Accordingly, the pressure pulsation (discharge pulsation of supply pump 102: pressure wave) propagated from the inside-outside communication hole 133 of the cylinder portion 134 into the pressure accumulation chamber 131 of the cylindrical section 132 can be reduced and restricted substantially completely. The pressure pulsation (reflection wave generated by opening and closing of injector 104 of certain cylinder: pressure wave) propagated from the inside-outside communication hole 133 of each cylinder portion 134 into the pressure accumulation chamber 131 of the cylindrical section 132 can be reduced and restricted substantially completely.

Thus, the pressure pulsation inside the pressure accumulation chamber 131 can be reduced and restricted substantially completely, so the inner pressure (common rail pressure) of the pressure accumulation chamber 131 is stabilized. As a result, influence on the injection amount characteristics of the respective cylinders of the engine (valve opening timing and valve closing timing of injectors 104, i.e., injection timing or fuel injection amount, and fuel injection pressure) can be reduced. Thus, the injection pressure difference among the cylinders and the injection amount difference among the cylinders can be reduced and restrained substantially completely. Since the pressure pulsation inside the pressure accumulation chamber 131 is reduced and restricted substantially completely, reliability of the common rail pressure sensed by the common rail pressure sensor 127 can be improved.

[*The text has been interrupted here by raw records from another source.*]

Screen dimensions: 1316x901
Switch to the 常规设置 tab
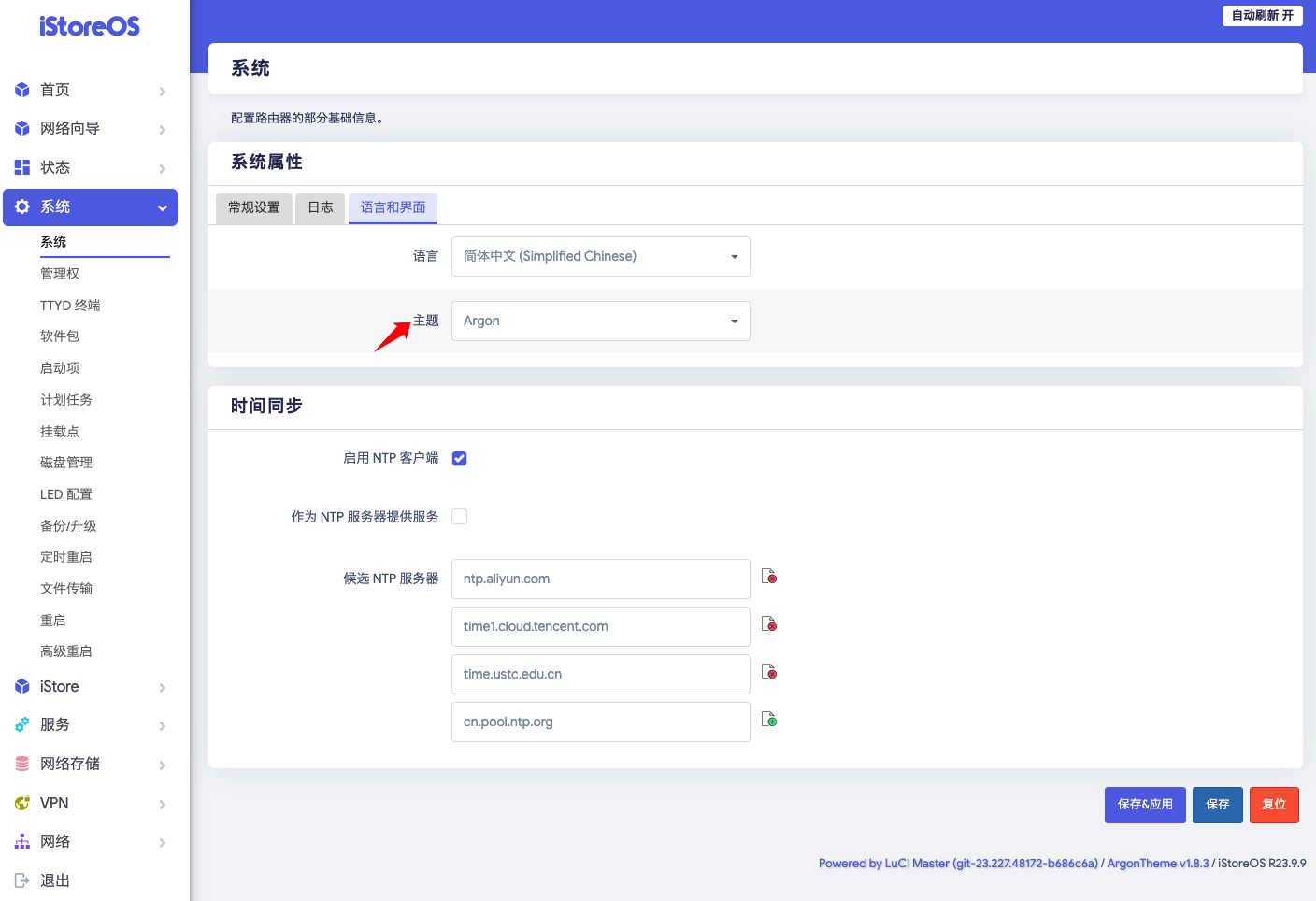[x=253, y=208]
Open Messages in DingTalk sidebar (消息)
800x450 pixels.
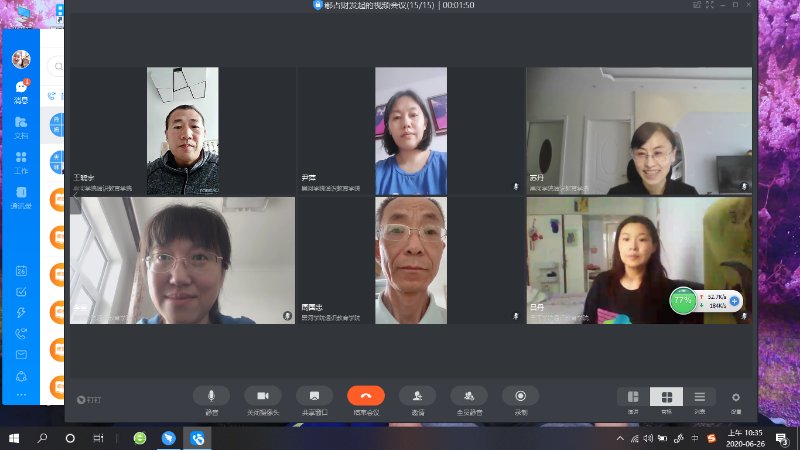(x=21, y=90)
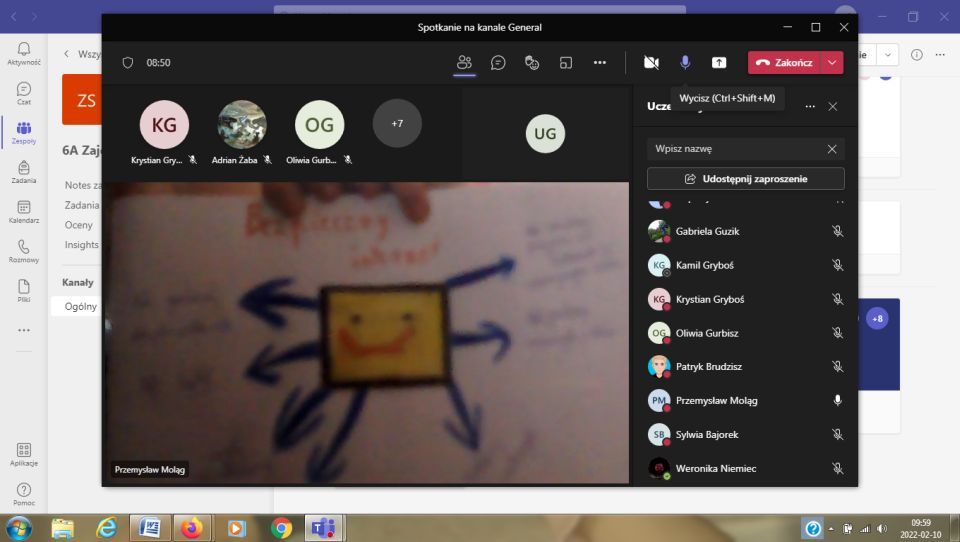The height and width of the screenshot is (542, 960).
Task: Open Aktywność in the Teams sidebar
Action: (24, 53)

The orifice piston 106 according to the present embodiment is formed with the first and second large diameter portions 151, 152 having the inner diameters larger than the restrictor diameter of the orifice 107 upstream and downstream of the orifice piston 106. The manufacturing length of the orifice 107 with respect to the entire axial length of the orifice piston 106 is reduced. Accordingly, the orifice manufacturing period necessary for manufacturing process of the orifice, which requires highly-accurate manufacturing technology such as inner periphery cutting process or inner periphery grinding process, is shortened. The pressure pulsation inside the pressure accumulation chamber 131 can be reduced and restricted substantially completely without using the first and second springs provided upstream and downstream of the orifice piston with respect to the fuel flow direction unlike the common rail described in JP-A-2001-207930. The number of the parts and the number of the assembly works can be reduced, reducing a cost.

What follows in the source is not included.